David> Then I suppose I'd settle for a way, in a given mode, to get emacs
David> simply not to display sequences of control-H; underline.

Consider using (or adapting) the nuke-nroff-bs function from man.el
... the only drawback is that it alters the buffer contents not just
the display.
-- 
Mark D. Baushke
mdb@ESD.3Com.COM

deven@rpi.edu (Deven T. Corzine) (02/10/90)

watson@shinobu.sgi.com writes:

watson> Then I suppose I'd settle for a way, in a given mode, to get
watson> emacs simply not to display sequences of control-H; underline.

On 8 Feb 90 19:11:13 GMT,
karl@cheops.cis.ohio-state.edu (Karl Kleinpaste) said:

Karl> I suggest that you put gnus-Article-prepare-hook to use in such
Karl> a way that you invoke what amounts to a query-replace of "_\C-h"
Karl> => "" globally.

Sometimes I begin to wonder if anyone ever reads the things I post.  I
posted a solution to this months back:

Path: pawl!shadow
From: shadow@pawl.rpi.edu (Deven T. Corzine)

Date: 23 Sep 89 03:13:06
Organization: Rensselaer Polytechnic Institute, Troy, NY
Newsgroups: gnu.emacs.gnus
Subject: Removing Underlining...
Distribution: gnu

Quick note:

(setq gnus-Article-prepare-hook '(lambda ()
                                   (ununderline-region (point-min)
                                                       (point-max))))

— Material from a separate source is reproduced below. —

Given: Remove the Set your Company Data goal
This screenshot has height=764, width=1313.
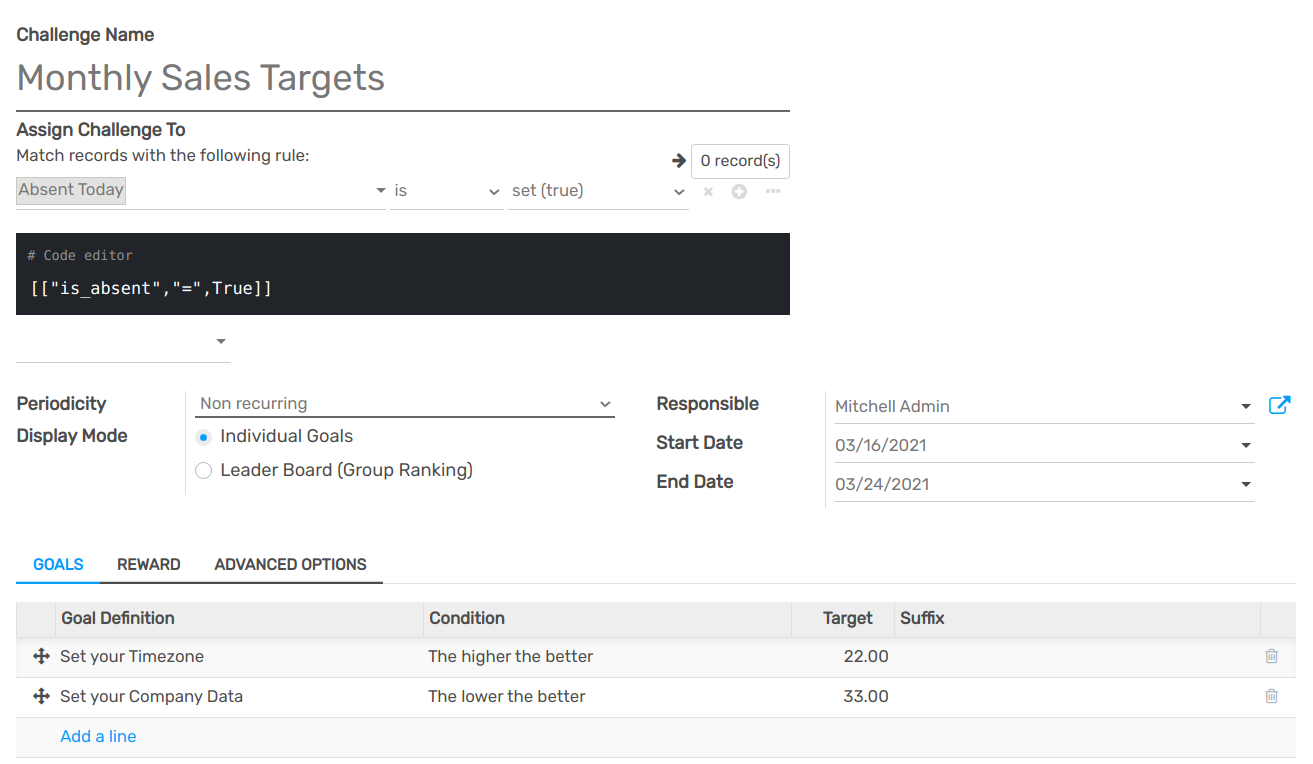Looking at the screenshot, I should tap(1271, 696).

will remove all underlining from an article...  [but not from the
*Subject* buffer.]

Deven

--
Deven T. Corzine        Internet:  deven@rpi.edu, shadow@pawl.rpi.edu
Snail:  2151 12th St. Apt. 4, Troy, NY 12180   Phone:  (---) --none--
Bitnet:  deven@rpitsmts, userfxb6@rpitsmts     UUCP:  uunet!rpi!deven
Simple things should be simple and complex things should be possible.

--------

Geez.

Deven
-- 
Deven T. Corzine        Internet:  deven@rpi.edu, shadow@pawl.rpi.edu
Snail:  2151 12th St. Apt. 4, Troy, NY 12180   Phone:  (518) 274-0327
Bitnet:  deven@rpitsmts, userfxb6@rpitsmts     UUCP:  uunet!rpi!deven
Simple things should be simple and complex things should be possible.